Cunningham shoulder reduction is an anatomically based method of shoulder reduction that utilizes positioning (analgesic position), voluntary scapular retraction, and bicipital massage. It is designed for true anterior/subcoracoid glenohumeral dislocations in patients who can fully adduct their humerus. This is distinct from anteroinferior / subglenoid glenohumeral dislocations for which alternative techniques should be used.

The method is one of several techniques used for shoulder reduction.

== History ==

The method was originally published in 2003.

==Mechanism==

Shoulder dislocation is a common complication of upper limb trauma (arm pulled while in abduction or direct impact to shoulder) resulting with the humeral head sitting anteriorly out of the glenoid fossa.

Technique is as follows:

Step 1 Sit patient up (without slouching, towel or pillow down spine) and place into analgesic position. ‘Hold’- take control of the affected limb with a 'hold.' This is a firm steady downward hold (not a pull) designed to move the humeral head towards where it needs to be, taking off some of the stretch from the capsule (reducing pain), and providing confidence to the patient that you have taken control of the limb.

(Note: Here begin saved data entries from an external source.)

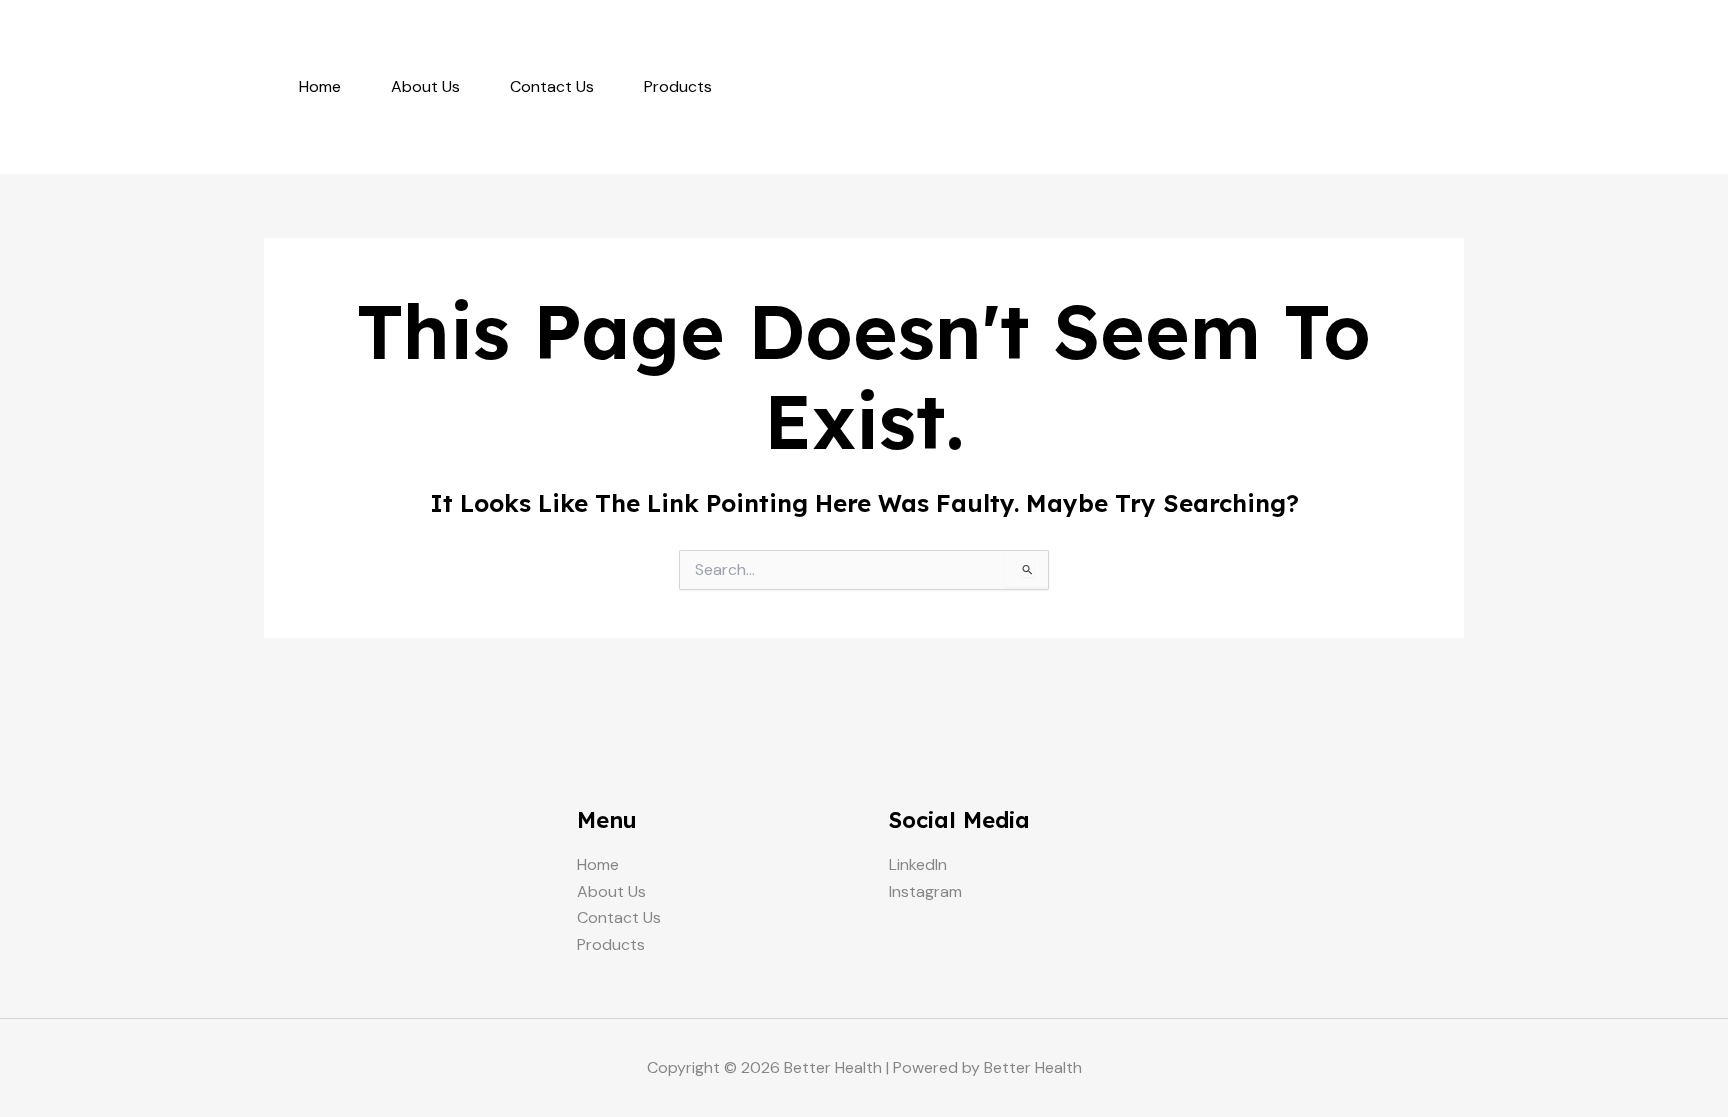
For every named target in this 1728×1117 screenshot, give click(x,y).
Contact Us (552, 86)
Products (678, 86)
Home (320, 86)
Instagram (925, 891)
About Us (425, 86)
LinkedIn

Once you are in this position, it can be useful to ask the patient their pain level, and explain again what you are going to do. It’s important to note that the elbow is not being supported from below, but is being placed in a downwards ‘hold’. The affected arm is adducted (next to the body) and the elbow fully flexed (optimally shortens the biceps muscle, allowing full relaxation) The humerus points directly down and should be in a neutral position (no forward flexion or external rotation). Ask the patient to “shoulders back, chest out.” (reducing scapular anteversion and so reducing the static obstruction of the glenoid rim). Kneel next to your patient and place your wrist onto their forearm, with their hand resting on your shoulder.

Step 2 Massage the biceps. Ask the patient to put their “shoulders, back, chest out”, and relax. Gently massage the biceps at mid humeral level. Wait for the patient to fully relax, at which point the humeral head will slip back into place. Inform the patient that they may experience a strange sensation as the joint returns to its position and advise them not to resist this movement. Continue to gently move the humerus forward and backward to identify the optimal angle, and apply a small amount of momentum to allow the head to slide across the glenoid.

Step 3 anterior/posterior humeral movements. The humerus can then be gently moved forwards and back in order to find the perfect angle, and provide a small amount of momentum to allow the head to slide across the glenoid. This combines the principle of overcoming the movement inertia with the apposition of the slippery articular surfaces of the glenoid rim and the humeral head.

== Success ==
If performed correctly most patients do not require analgesia for the performance of this technique. Inappropriate use of traction will result in pain for the patient with subsequent spasm and failure to reduce. If the patient is unable to adduct the humerus, or unable to cooperate with positioning, the technique should not be attempted. The patient may require analgesia or sedation if they are in pain or unable to relax spasming muscles.